После этого обошёл всех старших из многонационального своего воинства и предупредил, что следующих раненых сам добьёт. Не поверили, один ржать начал. И Брехт ему хук правой выдал. Народ схватился за кинжалы и давай орать. И не бросился никто, даже кинжалы не вытащили. Пётр Христианович потом в голове промотал по новой ситуацию. Почему не бросились? А нет единства. Все друг другу враги. Ну, и он всё же хан. И он доказал в поединках, что почти самый сильный на Кавказе. Не зря боролся и стрелял. С этого дня ругани между кланами стало меньше, а если и ругались, то до поножовщины дело не доходило.

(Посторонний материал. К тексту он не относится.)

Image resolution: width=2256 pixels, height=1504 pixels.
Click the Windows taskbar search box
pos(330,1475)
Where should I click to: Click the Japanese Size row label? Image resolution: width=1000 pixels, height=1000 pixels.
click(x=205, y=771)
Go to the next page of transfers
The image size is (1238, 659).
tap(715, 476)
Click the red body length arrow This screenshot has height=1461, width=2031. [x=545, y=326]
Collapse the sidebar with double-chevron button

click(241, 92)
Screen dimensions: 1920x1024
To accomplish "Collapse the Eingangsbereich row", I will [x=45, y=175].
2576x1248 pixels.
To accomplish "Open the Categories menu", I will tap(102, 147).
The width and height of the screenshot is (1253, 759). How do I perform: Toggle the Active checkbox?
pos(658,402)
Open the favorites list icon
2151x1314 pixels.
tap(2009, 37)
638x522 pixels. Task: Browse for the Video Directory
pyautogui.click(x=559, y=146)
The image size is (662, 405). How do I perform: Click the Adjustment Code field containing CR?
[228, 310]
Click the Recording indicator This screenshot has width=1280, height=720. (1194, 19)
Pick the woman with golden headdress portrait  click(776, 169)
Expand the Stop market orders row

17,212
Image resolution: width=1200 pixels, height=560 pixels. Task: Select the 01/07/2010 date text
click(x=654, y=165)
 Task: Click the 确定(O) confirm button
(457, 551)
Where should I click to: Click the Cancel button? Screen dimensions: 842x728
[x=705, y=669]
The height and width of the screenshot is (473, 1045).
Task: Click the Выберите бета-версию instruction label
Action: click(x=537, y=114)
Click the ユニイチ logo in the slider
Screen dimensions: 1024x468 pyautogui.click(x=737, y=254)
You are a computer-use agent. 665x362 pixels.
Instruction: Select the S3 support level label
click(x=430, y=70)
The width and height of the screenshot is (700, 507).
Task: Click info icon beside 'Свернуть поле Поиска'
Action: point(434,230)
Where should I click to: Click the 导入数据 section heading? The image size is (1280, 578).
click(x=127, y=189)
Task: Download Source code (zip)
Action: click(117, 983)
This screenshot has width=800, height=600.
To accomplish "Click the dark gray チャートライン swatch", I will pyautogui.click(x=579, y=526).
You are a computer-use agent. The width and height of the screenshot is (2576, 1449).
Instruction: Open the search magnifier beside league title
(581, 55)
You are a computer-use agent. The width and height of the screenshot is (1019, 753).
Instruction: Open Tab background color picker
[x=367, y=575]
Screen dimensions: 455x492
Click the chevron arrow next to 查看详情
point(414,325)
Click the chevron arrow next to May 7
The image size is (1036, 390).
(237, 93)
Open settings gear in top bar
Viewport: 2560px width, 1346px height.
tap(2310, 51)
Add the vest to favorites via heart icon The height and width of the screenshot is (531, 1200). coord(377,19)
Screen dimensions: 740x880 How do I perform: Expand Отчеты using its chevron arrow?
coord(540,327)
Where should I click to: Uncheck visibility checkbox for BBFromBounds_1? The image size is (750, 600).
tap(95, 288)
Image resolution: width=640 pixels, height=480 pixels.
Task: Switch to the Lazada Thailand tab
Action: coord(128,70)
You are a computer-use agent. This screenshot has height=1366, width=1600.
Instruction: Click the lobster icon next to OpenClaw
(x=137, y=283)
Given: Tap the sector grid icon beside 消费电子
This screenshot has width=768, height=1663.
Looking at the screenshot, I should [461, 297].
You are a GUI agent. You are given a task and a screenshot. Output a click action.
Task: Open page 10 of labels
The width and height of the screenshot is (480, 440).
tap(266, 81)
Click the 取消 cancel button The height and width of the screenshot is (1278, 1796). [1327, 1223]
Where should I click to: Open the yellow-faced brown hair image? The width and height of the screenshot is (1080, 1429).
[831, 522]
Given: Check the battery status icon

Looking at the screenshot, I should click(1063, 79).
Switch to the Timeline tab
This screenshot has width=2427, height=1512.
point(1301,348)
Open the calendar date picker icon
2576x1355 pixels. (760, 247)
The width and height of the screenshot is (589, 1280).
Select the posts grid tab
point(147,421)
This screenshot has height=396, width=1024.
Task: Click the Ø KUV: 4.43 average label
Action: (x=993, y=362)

В Рязани оставили троих не из-за ранений. У них началась дизентерия или холера, а может, и просто съели чего не свежего. Пришлось определить чеченцев, а это были они, в больницу и даже провести пару дней в нескольких верстах от города: Пётр Христианович боялся эпидемию в Москву притащить. Ждали, не заболеет ли ещё кто-нибудь. Но бог миловал, и тронулись на третий день дальше. Может, следовало устроить сей отдых. Народ от этой гонки ежедневной и неустроенности, когда спать приходилось на земле и даже под дождём, устал. Остановились на излучине Оки, травка зелёная, погода наладилась, и хоть уже сентябрь начался, но вода терпимая, все помылись и постирались, поели заказанной Брехтом в трактире горячей стряпни. Пирогов разных, с рыбой, с курятиной, с зайчатиной.
Перед самой Москвой, в селе Софьино, на последней ночёвке, Пётр Христианович отправил Ваньку в Студенцы, чтобы он панику там навёл и передал графине, что в парадном виде ей, без детей, естественно, нужно срочно выдвигаться в Москву.
– Ты же помнишь дом купца немецкого, что я купил. Вот туда и выезжайте. Да, вот еще что: всех коней и кобыл, что на племя отобраны, берите с собой, и обоих конюхов. Коронация пятнадцатого, значит, четырнадцатого должны быть в Москве. Пусть не мешкают. Не успеют – запорю. Всё, езжай. Сам поспеши. Отсюда вёрст сорок до Студенцов. Вот, карту посмотри, через какие сёла проезжать будешь. В Подольск не заезжай. Ещё остановит какой полицейский. Время потеряешь.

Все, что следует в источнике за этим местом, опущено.